A case for rates plateauing?


But is it right to expect policy rates to peak and then fall? It is certainly possible. After all, we know that central banks believe that the equilibrium for policy rates is still low. We know this from their previous discussions about “r-star” which is the equilibrium for policy rates after allowing for inflation. So if inflation settles at a 2% target and r-star is 0.5% then policy rates should settle at 2.5%. Before the pandemic policy markets thought r-star was close to zero in western economies.


But might there be a case for rates plateauing, not peaking? And indeed, might there be a case for that plateau to be where we are now?

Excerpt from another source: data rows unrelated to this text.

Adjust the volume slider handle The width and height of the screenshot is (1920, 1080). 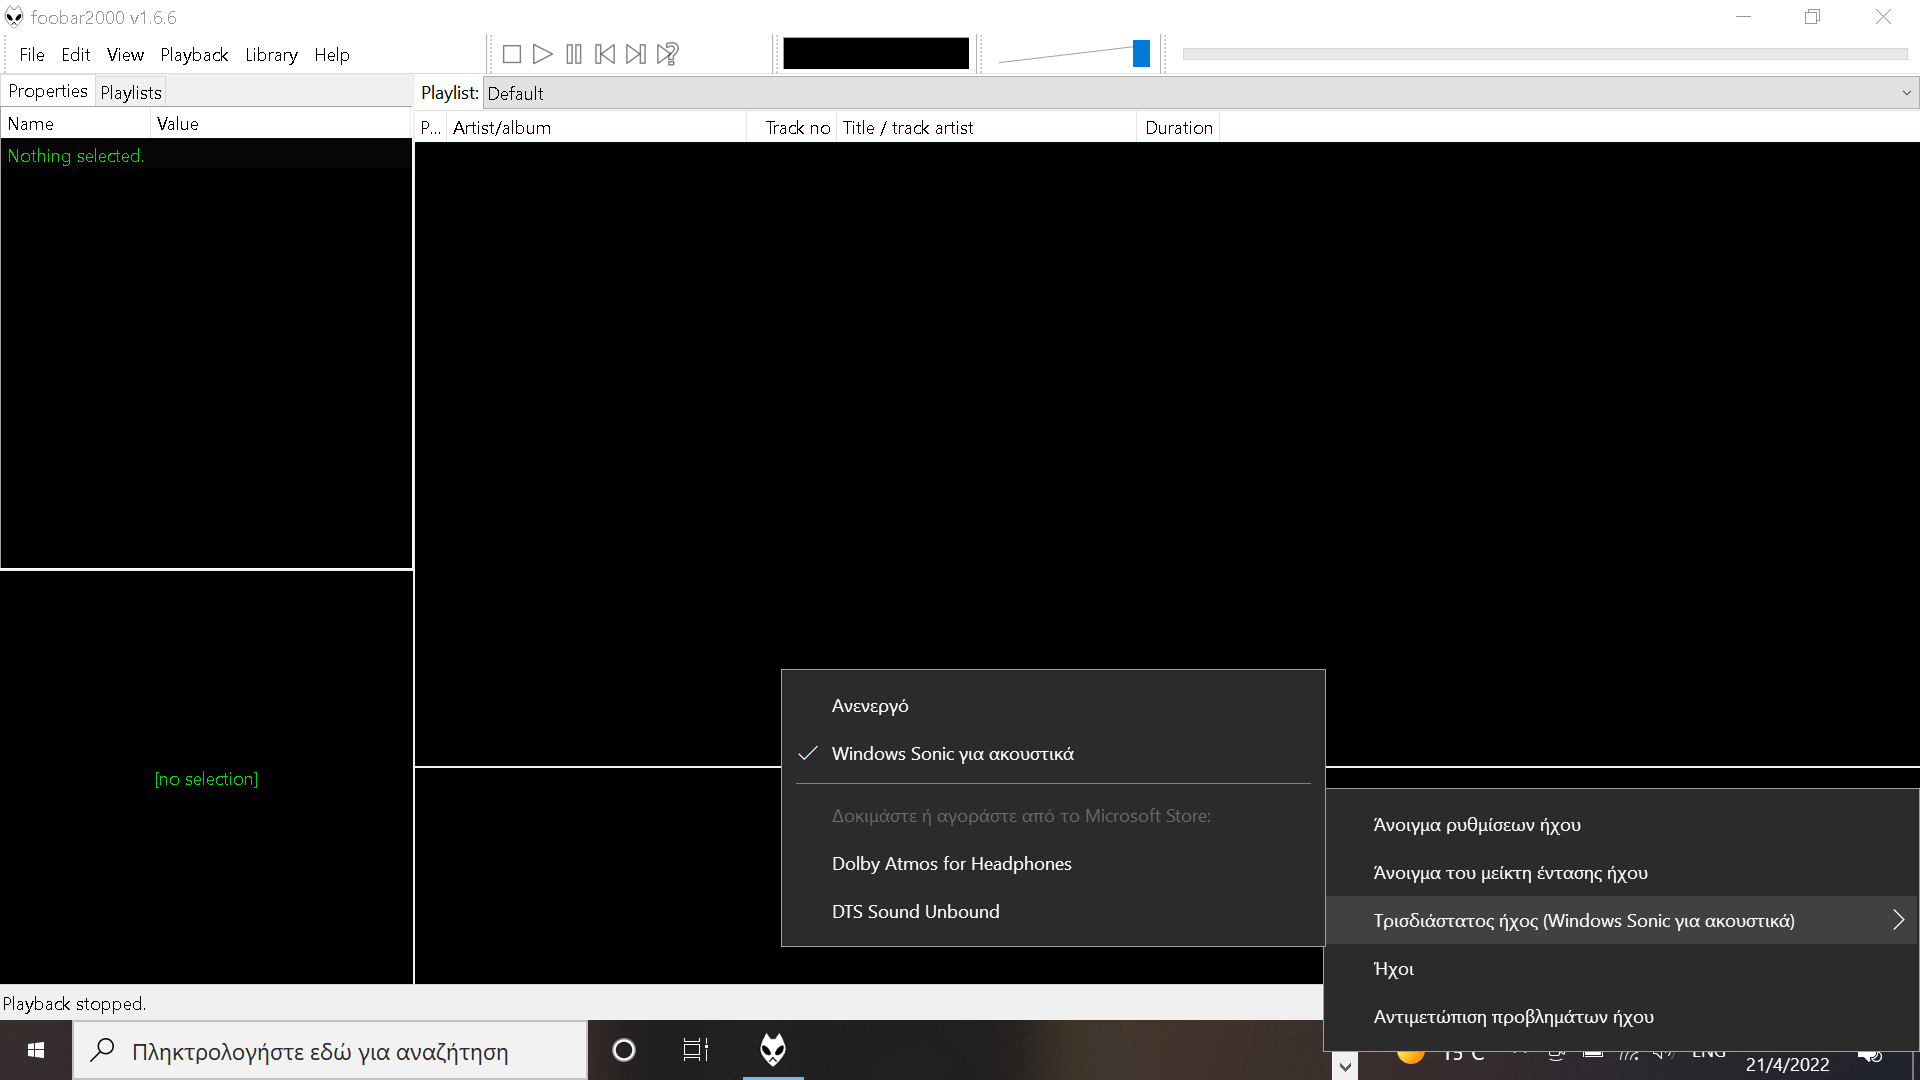[x=1141, y=54]
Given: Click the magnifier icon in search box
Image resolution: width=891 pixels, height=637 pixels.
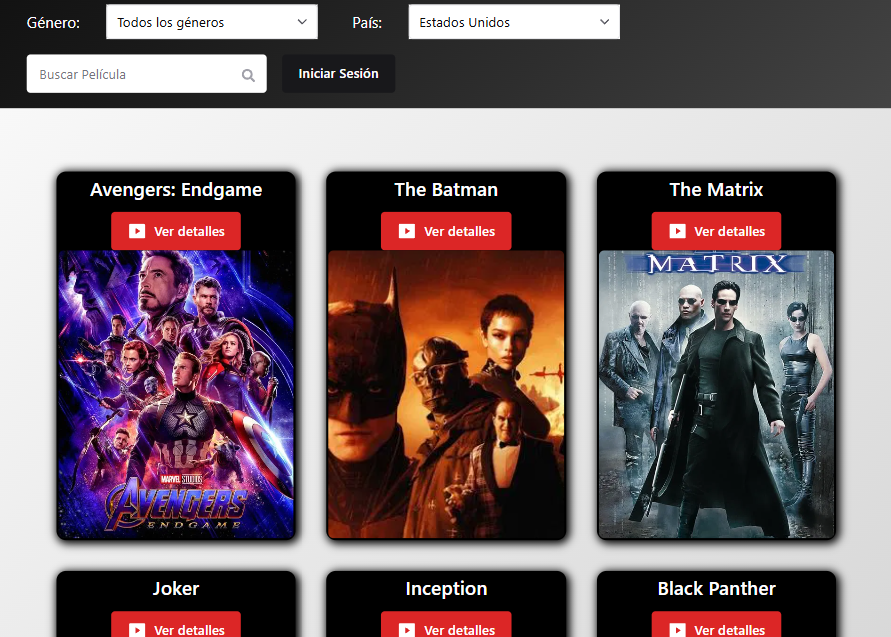Looking at the screenshot, I should pos(248,75).
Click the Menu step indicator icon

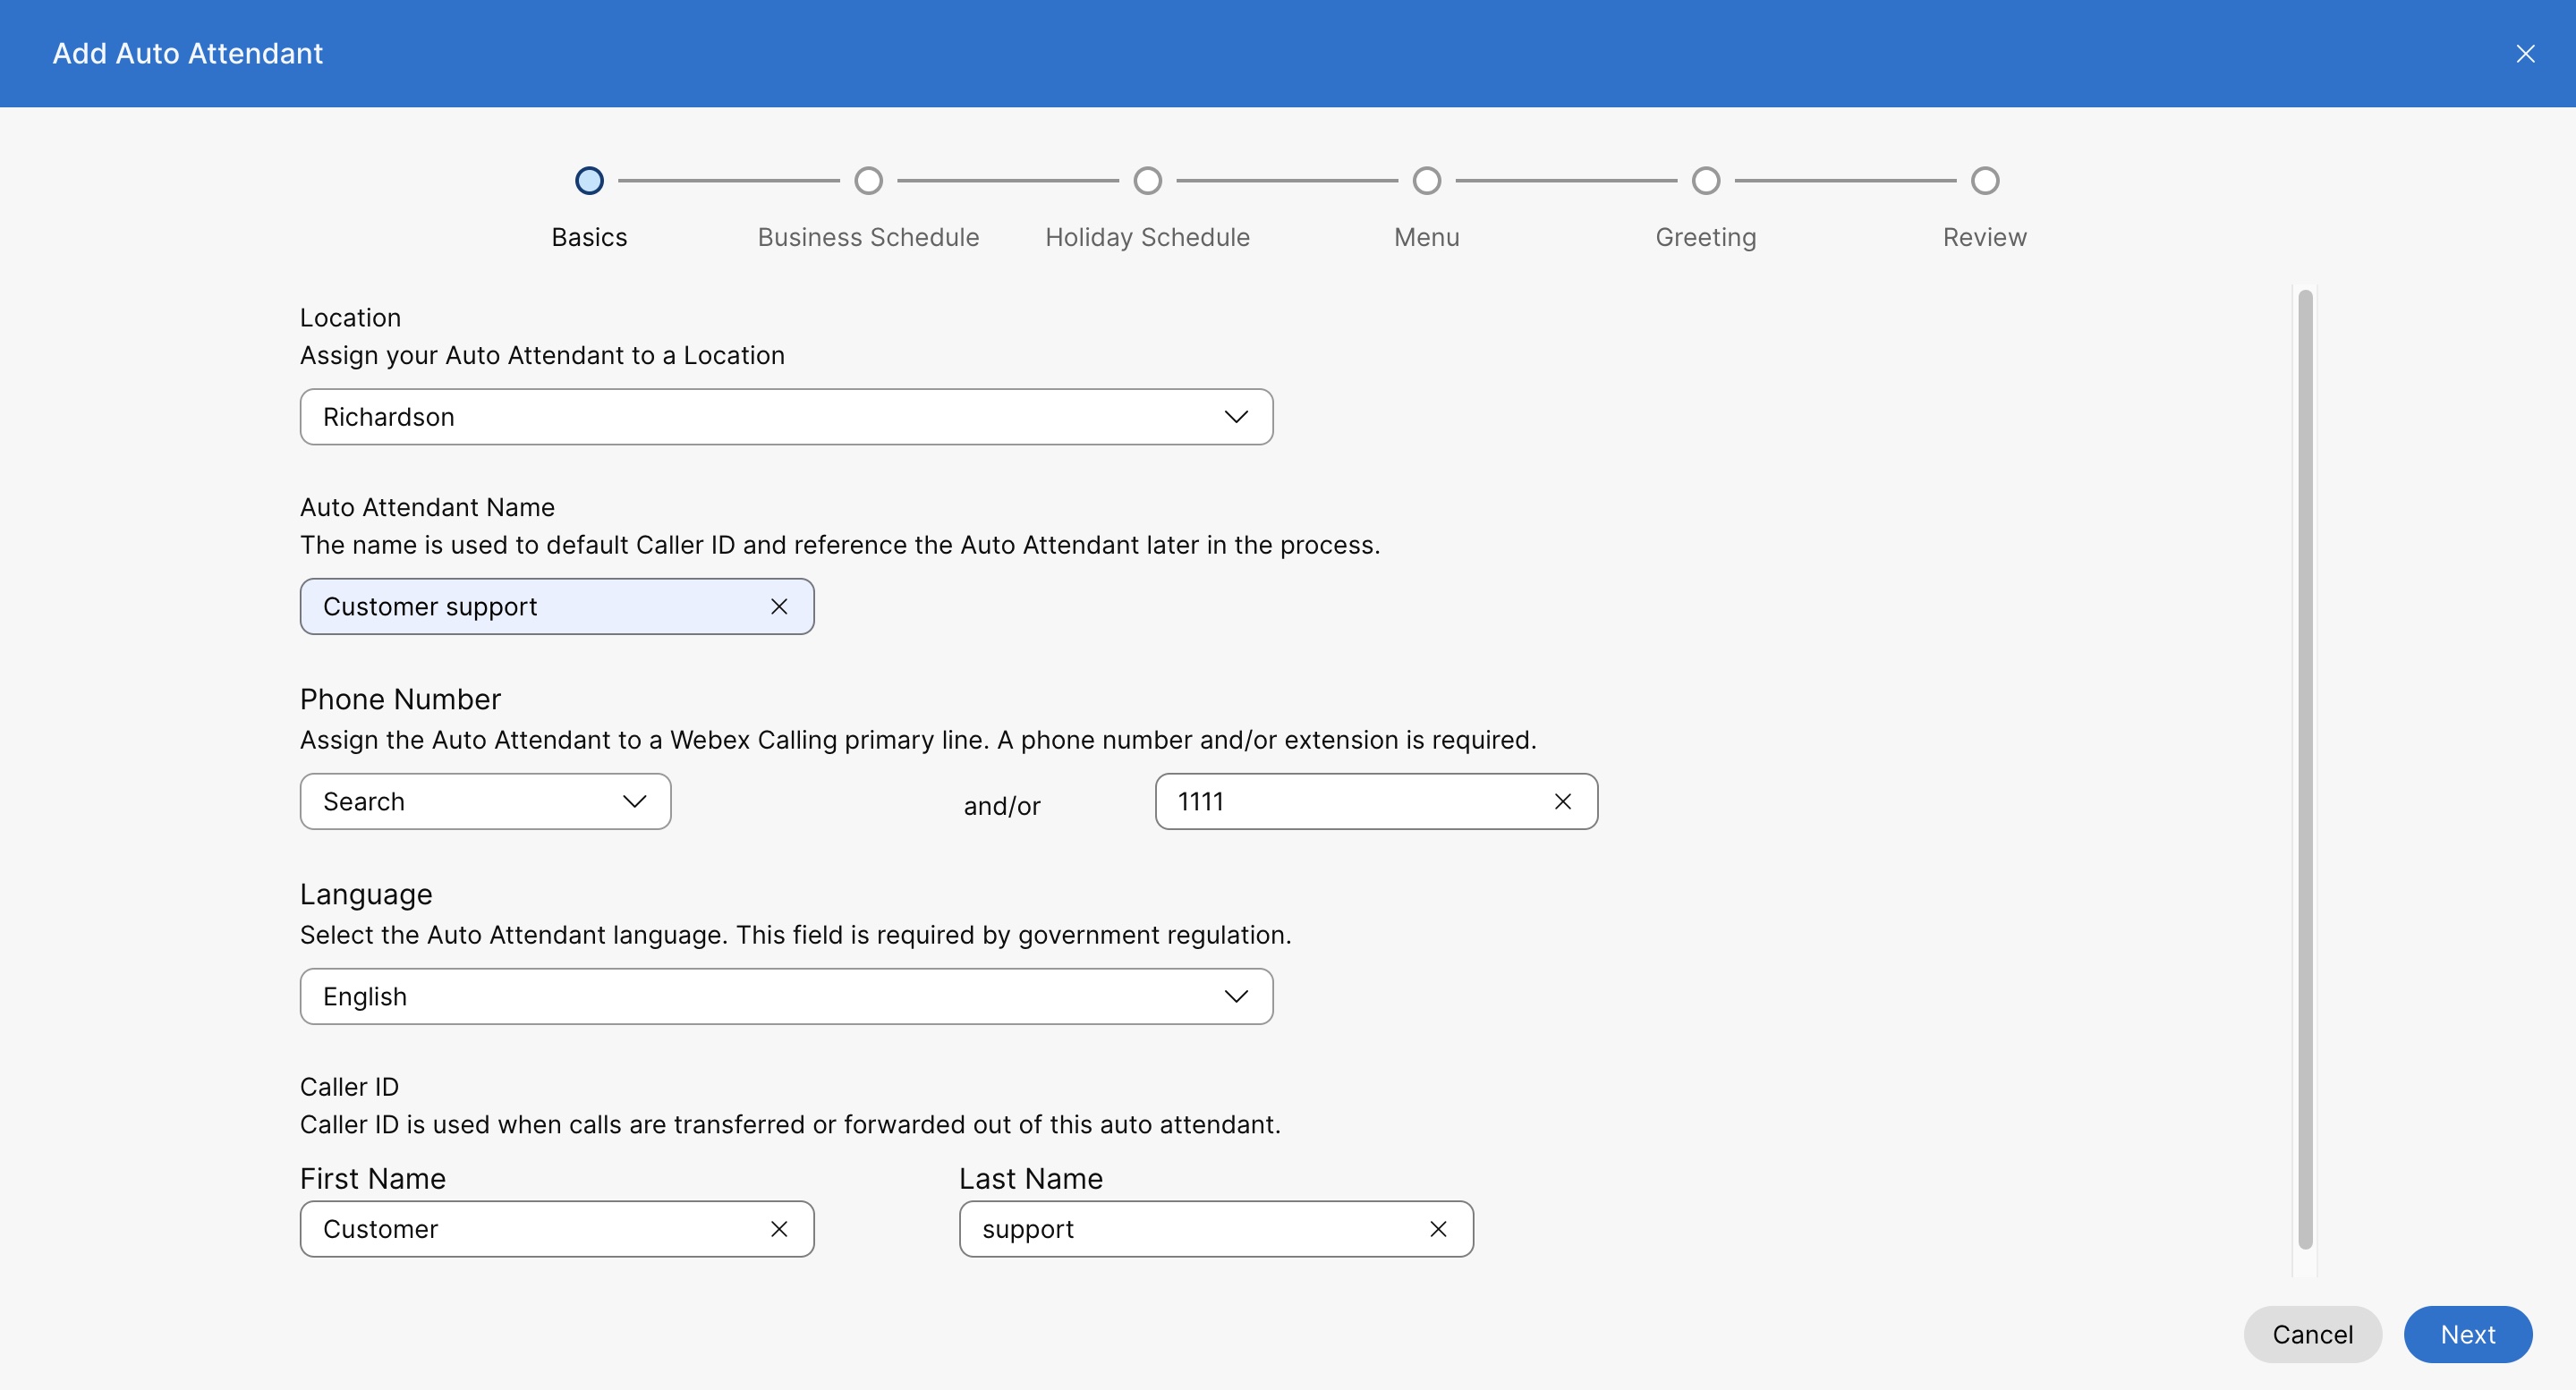[x=1425, y=180]
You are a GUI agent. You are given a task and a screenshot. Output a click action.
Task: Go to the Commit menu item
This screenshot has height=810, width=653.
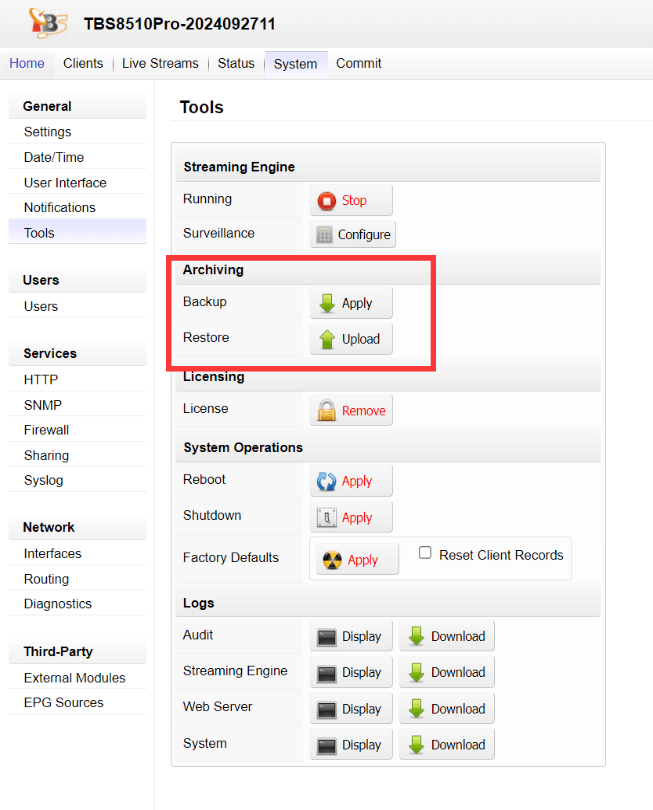pyautogui.click(x=358, y=63)
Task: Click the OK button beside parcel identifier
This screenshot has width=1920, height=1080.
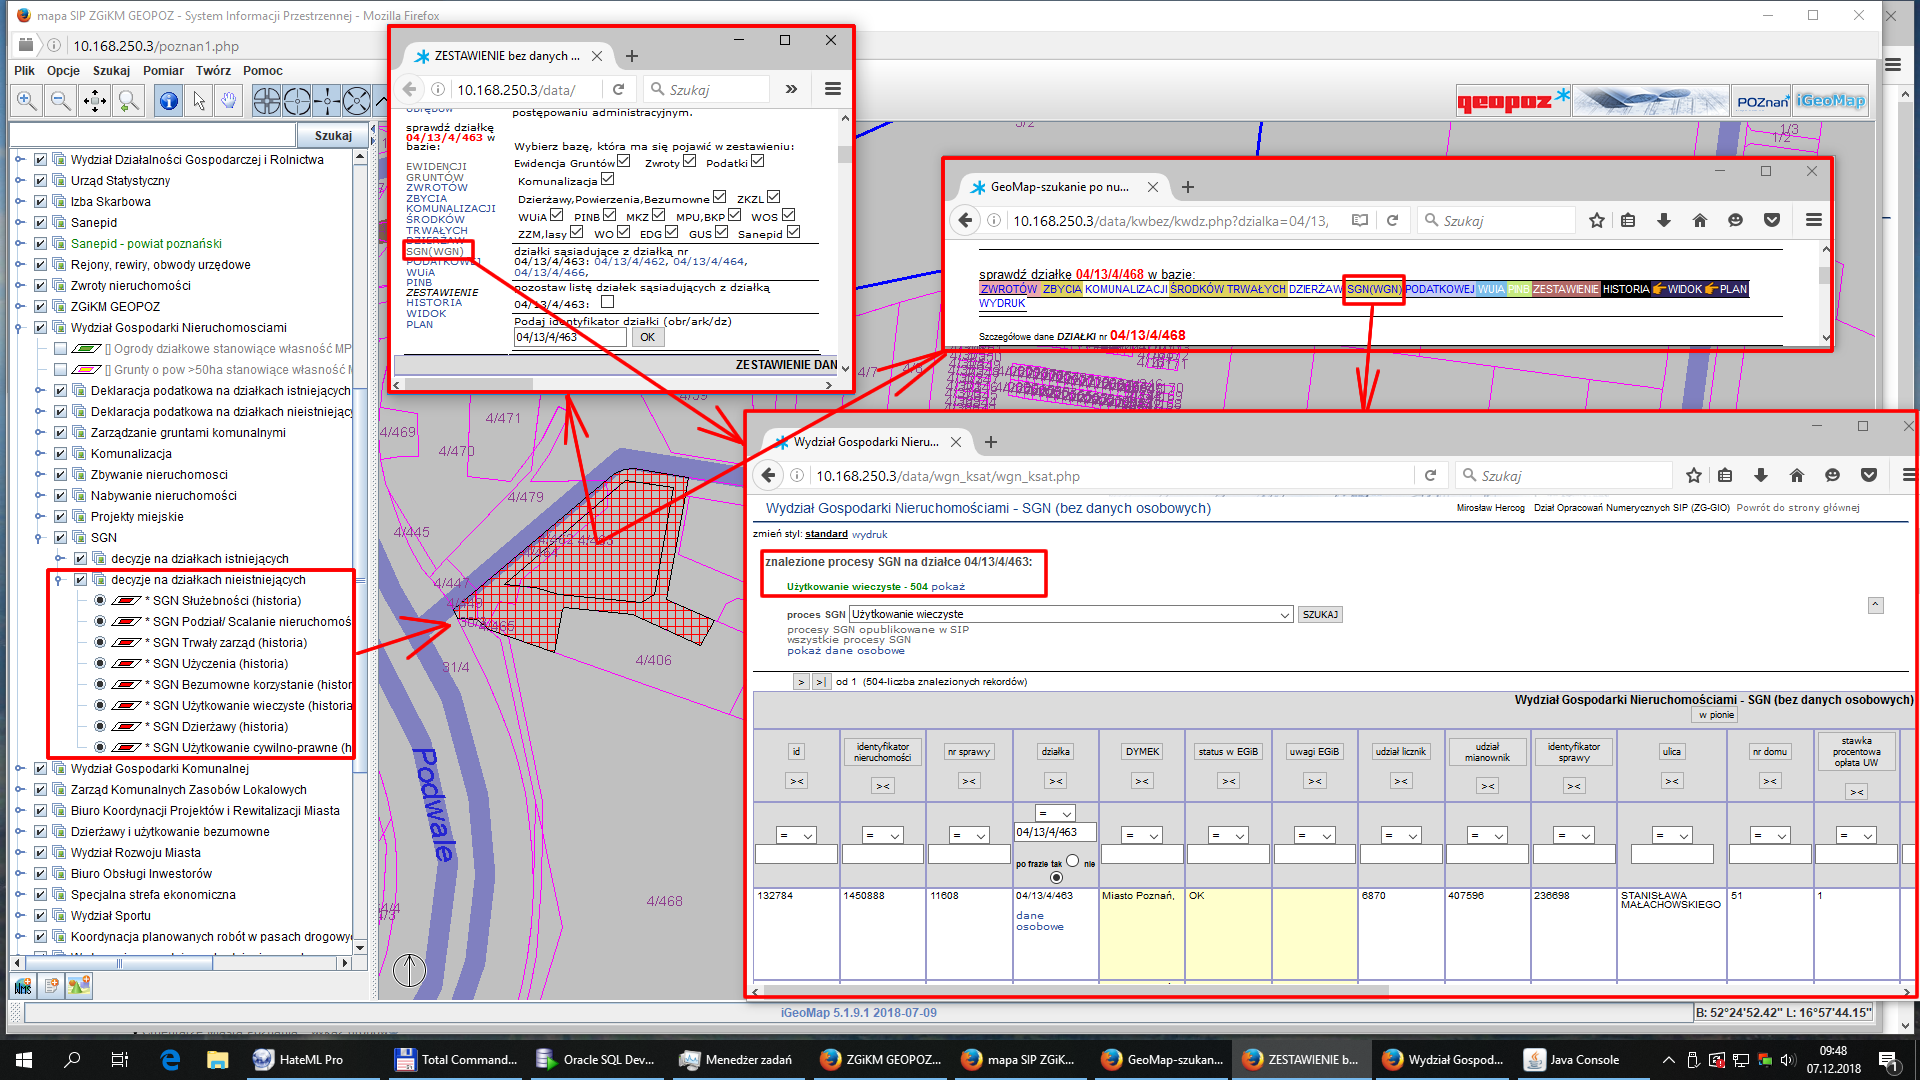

Take the UK: inflation has peaked, the economy has slowed, previous rate hikes have still to feed through and further monetary policy tightening is in the pipeline with a reversal of quantitative easing. Already, quantitative tightening has seen the Bank of England nearly half way through selling its £20 billion holding of corporate bonds, and its auctions of gilts suggests it is now holding around £827 billion of gilts, versus £875 billion at the peak.


Additionally, not through auctions, but through an open-book approach, it has sold the £19.3 billion of gilts it bought to stabilise the market from the LDI crisis last autumn. This is a lot of supply that the markets have had to absorb, alongside normal issuance to fund the large budget deficit.


Rates plateauing would also allow the Bank to assess its future approach, when the inflation and growth outlook is clearer. There is a strong case to avoid cutting rates which is what would happen after a lag if rates were to peak. That is for fear of resurrecting the problems associated with cheap money since 2008 – namely asset price inflation, markets not pricing properly for risk, a misallocation of capital and an environment in which inflation soared.


In our view, policy rates should plateau now in the UK and US for the reasons cited above. However, in all likelihood, given recent signalling by the central banks, the market is right to price in further tightening.



Please note, the value of your investments can go down as well as up.